Each paper offers a distinct perspective on the application of ROS in robotics research, encompassing a range of use cases that demonstrate ROS's potential in areas such as autonomous navigation, inspection and monitoring, and computer vision.

By analyzing and synthesizing these papers, this survey seeks to provide insights into the latest trends, challenges, and opportunities in ROS-based robotics research, as well as to identify avenues for future research and development.

The paper is structured into the following sections: background, approach, cross-cutting themes, synergistic approaches, strengths and weaknesses, and conclusion. The background section presents an overview of the current state of robotics research and a higher-level analysis of ROS's capabilities. Subsequently, the approach section explores existing and potential strategies within this domain. This is followed by a section that highlights common themes found across the papers. Next, the strengths and weaknesses section assesses the existing merits and areas for improvement within the observed research. Lastly, the conclusion evaluates the contributions of this paper to the domain of research.

Background

The background section offers a comprehensive overview of the current state of robotics research, along with a higher-level analysis of the capabilities of ROS.

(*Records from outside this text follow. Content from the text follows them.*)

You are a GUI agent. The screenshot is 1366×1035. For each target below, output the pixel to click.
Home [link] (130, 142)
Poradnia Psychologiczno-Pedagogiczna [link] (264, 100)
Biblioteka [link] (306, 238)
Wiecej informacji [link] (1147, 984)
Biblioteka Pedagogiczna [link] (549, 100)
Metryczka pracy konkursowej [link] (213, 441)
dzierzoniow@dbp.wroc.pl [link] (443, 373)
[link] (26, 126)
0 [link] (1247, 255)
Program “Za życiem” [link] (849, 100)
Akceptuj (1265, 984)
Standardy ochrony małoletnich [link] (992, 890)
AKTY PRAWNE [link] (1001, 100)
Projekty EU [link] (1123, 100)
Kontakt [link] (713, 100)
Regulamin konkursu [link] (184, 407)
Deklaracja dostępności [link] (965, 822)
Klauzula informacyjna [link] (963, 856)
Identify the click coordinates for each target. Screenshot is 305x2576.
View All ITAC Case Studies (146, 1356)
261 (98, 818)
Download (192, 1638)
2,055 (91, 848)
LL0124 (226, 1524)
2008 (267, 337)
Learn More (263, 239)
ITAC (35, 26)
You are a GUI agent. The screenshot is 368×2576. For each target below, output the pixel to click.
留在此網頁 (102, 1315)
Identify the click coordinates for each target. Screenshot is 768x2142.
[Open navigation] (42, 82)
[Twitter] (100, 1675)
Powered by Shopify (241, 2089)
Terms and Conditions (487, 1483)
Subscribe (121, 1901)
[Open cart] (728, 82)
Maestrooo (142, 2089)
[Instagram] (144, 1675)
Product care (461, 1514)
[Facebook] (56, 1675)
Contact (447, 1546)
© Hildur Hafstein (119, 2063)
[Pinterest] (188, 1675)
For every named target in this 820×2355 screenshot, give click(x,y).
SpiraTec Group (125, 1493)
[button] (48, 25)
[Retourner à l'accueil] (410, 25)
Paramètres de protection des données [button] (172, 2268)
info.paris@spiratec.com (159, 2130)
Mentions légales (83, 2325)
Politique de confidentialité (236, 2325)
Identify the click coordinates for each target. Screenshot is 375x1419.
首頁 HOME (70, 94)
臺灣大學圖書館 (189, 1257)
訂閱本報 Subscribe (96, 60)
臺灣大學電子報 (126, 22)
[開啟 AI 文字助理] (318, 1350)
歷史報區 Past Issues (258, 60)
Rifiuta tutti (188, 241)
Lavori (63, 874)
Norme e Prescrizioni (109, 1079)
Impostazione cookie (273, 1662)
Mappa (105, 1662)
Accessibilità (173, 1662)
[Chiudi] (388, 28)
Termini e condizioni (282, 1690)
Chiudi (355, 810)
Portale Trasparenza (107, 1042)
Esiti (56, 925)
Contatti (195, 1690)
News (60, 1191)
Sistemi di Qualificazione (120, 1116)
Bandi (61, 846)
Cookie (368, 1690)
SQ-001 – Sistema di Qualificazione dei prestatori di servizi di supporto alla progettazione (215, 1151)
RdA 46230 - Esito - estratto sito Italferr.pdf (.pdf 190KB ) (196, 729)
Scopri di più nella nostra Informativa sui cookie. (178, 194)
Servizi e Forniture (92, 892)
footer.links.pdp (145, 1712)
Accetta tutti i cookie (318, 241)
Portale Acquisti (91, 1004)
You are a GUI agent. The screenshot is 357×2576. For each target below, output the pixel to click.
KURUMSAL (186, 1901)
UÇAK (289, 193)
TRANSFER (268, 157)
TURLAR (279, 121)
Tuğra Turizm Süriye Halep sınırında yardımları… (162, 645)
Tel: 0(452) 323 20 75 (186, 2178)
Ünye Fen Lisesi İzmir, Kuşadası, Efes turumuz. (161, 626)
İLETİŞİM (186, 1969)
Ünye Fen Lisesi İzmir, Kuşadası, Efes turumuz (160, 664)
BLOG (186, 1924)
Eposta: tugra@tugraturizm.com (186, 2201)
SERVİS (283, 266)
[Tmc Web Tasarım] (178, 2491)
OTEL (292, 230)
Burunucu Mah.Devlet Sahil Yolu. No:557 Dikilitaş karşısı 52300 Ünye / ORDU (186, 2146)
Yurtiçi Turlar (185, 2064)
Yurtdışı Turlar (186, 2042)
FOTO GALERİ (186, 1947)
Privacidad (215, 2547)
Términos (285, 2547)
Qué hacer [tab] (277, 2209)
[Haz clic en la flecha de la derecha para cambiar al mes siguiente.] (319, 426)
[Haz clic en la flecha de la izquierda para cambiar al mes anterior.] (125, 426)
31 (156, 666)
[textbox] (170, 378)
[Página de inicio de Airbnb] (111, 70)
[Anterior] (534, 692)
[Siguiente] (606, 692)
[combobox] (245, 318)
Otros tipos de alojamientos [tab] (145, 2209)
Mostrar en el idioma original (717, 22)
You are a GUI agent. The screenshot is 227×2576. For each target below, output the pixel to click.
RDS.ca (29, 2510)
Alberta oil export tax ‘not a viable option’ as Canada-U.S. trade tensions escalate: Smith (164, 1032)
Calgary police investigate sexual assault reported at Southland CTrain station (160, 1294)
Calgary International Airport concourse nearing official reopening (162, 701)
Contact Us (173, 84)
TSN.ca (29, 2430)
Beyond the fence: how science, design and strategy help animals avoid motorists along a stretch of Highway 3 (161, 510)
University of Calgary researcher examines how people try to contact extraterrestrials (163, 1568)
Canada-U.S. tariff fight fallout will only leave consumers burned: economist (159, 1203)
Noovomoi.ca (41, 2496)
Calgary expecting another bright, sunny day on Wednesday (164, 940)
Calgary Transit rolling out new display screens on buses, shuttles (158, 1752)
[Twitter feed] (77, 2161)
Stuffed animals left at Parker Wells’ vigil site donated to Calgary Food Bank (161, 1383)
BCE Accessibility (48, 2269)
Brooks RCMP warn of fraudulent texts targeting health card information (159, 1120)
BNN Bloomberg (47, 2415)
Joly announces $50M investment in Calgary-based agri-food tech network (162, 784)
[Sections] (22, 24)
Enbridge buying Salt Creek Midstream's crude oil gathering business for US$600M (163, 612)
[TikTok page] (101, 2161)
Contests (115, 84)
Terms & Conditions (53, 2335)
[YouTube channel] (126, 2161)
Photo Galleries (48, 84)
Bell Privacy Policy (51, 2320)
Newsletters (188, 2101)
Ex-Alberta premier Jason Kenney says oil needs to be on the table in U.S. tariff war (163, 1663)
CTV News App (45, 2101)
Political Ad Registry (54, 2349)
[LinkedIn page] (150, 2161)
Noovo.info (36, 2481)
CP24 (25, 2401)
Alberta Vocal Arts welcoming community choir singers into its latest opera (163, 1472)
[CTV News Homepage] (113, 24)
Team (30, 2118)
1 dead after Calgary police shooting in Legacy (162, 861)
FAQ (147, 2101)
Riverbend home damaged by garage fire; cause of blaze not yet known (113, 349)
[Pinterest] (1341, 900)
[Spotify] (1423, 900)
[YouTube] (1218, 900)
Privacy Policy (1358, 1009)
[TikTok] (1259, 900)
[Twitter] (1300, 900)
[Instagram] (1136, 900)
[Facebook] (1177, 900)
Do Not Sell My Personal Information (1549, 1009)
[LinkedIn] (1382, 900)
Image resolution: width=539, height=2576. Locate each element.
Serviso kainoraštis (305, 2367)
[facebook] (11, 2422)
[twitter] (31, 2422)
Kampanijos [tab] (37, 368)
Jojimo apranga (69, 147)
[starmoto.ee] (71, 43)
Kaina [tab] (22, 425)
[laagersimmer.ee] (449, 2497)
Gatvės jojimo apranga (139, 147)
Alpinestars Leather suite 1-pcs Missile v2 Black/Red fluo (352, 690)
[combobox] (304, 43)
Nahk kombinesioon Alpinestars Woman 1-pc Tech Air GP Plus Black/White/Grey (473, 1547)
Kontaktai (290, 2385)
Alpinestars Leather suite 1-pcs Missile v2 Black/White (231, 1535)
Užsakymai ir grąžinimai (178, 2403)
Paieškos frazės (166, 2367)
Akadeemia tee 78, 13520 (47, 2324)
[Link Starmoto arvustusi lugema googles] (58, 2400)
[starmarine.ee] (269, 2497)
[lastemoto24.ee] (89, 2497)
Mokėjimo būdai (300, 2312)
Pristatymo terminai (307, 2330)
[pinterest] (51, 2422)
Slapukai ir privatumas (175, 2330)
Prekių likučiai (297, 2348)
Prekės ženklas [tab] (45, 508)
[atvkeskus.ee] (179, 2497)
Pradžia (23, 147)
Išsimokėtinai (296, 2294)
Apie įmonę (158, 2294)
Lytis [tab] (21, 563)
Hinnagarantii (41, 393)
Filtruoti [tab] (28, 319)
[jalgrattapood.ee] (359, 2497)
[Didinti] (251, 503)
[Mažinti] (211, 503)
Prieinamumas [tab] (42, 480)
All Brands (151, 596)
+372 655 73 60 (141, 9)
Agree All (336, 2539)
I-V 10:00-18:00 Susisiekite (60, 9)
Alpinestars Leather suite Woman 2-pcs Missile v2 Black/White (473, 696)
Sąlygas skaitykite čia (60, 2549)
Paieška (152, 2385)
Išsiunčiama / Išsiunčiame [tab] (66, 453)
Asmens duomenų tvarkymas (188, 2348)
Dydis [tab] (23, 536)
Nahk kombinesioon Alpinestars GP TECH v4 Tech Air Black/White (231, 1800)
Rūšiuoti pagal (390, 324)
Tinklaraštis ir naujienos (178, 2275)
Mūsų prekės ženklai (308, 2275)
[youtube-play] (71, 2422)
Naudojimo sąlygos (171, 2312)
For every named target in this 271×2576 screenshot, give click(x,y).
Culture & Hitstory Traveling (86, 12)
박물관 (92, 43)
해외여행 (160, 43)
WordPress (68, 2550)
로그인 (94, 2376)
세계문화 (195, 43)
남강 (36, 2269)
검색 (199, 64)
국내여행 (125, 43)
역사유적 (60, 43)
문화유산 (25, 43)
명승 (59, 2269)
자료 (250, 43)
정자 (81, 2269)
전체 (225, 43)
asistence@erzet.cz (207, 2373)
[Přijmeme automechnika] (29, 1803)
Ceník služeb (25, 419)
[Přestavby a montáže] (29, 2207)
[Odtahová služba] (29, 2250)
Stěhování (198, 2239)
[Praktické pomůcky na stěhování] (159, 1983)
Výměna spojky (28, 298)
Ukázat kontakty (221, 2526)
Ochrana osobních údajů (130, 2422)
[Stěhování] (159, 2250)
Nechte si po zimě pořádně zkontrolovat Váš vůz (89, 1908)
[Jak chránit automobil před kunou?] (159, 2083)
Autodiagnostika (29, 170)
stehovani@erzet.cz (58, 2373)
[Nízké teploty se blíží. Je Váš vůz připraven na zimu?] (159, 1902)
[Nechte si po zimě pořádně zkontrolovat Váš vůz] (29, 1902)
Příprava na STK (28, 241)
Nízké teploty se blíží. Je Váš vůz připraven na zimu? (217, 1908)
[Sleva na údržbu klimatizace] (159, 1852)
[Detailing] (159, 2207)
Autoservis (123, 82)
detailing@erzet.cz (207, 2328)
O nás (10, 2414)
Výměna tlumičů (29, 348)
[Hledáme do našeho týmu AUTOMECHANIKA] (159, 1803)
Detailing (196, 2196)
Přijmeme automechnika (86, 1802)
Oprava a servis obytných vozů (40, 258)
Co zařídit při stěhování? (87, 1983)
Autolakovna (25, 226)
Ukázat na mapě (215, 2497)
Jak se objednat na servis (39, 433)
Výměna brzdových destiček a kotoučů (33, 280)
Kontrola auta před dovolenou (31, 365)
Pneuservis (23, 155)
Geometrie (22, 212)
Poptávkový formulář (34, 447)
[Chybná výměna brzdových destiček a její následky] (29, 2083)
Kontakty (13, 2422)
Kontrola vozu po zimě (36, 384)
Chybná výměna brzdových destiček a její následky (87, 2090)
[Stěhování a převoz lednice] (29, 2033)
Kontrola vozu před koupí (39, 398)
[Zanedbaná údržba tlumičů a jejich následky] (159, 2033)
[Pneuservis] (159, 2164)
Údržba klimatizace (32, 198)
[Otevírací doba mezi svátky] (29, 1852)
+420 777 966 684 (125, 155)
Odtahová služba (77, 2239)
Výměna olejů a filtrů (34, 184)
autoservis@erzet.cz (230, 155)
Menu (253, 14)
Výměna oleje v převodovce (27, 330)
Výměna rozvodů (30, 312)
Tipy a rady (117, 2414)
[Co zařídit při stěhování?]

The State of Robotics Research

Initially, the field of robotics was primarily focused on robotic arms and straightforward factory automation tasks, such as packaging. However, the high cost of computation, limited understanding of robot control, and the slow evolution of sensors posed significant barriers to progress.

Today, robots can be found in various settings, including major grocery store chains, hotels, and universities, performing a wide array of tasks such as room service, parking assistance, and deli customer service. The burgeoning artificial intelligence research industry has further facilitated the scalability and adaptability of robotic implementations. Robots are autonomous systems comprising numerous interactive software and hardware components. To enable seamless communication between these components, middleware solutions like ROS have been developed, which facilitate connections through graphical user interfaces (GUIs). Prior to ROS, research had already been conducted on robot control architectures and frameworks.

The Power of ROS and SLAM

Moreover, alongside ROS, a compatible process known as SLAM (Simultaneous Localization and Mapping) has gained popularity in the field of robotic mapping.

Simulators also play a crucial role in advancing robotics research by offering a platform to evaluate the efficacy of novel algorithms. As numerous research avenues are concurrently exploring new algorithms, it is beneficial to assess their robustness in controlled environments.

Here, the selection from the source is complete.